Strategic Communications and Marketing News Bureau

Two researchers elected to the National Academy of Engineering

CHAMPAIGN, Ill. — Two University of Illinois researchers — Karl Hess and Thomas S. Huang — have been elected to membership in the National Academy of Engineering.

Hess and Huang were among 74 engineers selected for membership in the NAE, which was established in 1964 under a charter from the National Academy of Sciences as a parallel organization of outstanding engineers.

Election to the NAE is among the highest professional distinctions in engineering.
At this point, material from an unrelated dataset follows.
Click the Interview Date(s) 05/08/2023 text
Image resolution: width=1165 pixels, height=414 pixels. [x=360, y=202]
The current NAE membership includes 2,061 U.S. engineers and 154 foreign associates.

Hess, a Swanlund Professor of electrical and computer engineering and a researcher at the university’s Beckman Institute for Advanced Science and Technology, was cited for his contributions to hot electron transport and the numerical simulation of semiconductor devices.

Hess is an internationally recognized researcher in the areas of solid-state electronics, the physics and chemistry of molecular and electronic nanostructures, and theory and simulation of optoelectronics. He also is one of the founders of the new area of computational electronics. Hess joined the UI faculty in 1978.
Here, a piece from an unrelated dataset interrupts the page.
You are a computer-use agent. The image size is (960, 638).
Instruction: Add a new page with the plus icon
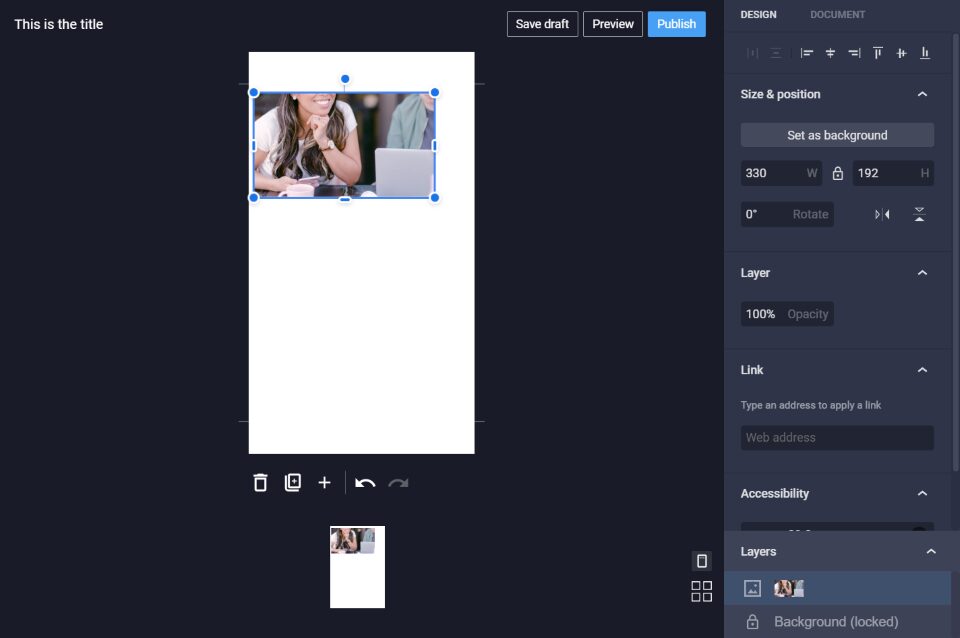pyautogui.click(x=324, y=483)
Huang, the William L. Everitt Distinguished Professor of electrical and computer engineering and a researcher at the university’s Coordinated Science Laboratory and at the Beckman Institute, was cited for his contributions to the theory and practice of image compression, retrieval and analysis.

Huang is an expert in image processing, computer vision and visual communication. His work involves enhancing visual images and extracting three-dimensional motion information from image sequences. The Institute of Electrical and Electronics Engineers recently awarded Huang the 2001 Jack S. Kilby Signal Processing Medal. Huang joined the UI faculty in 1980.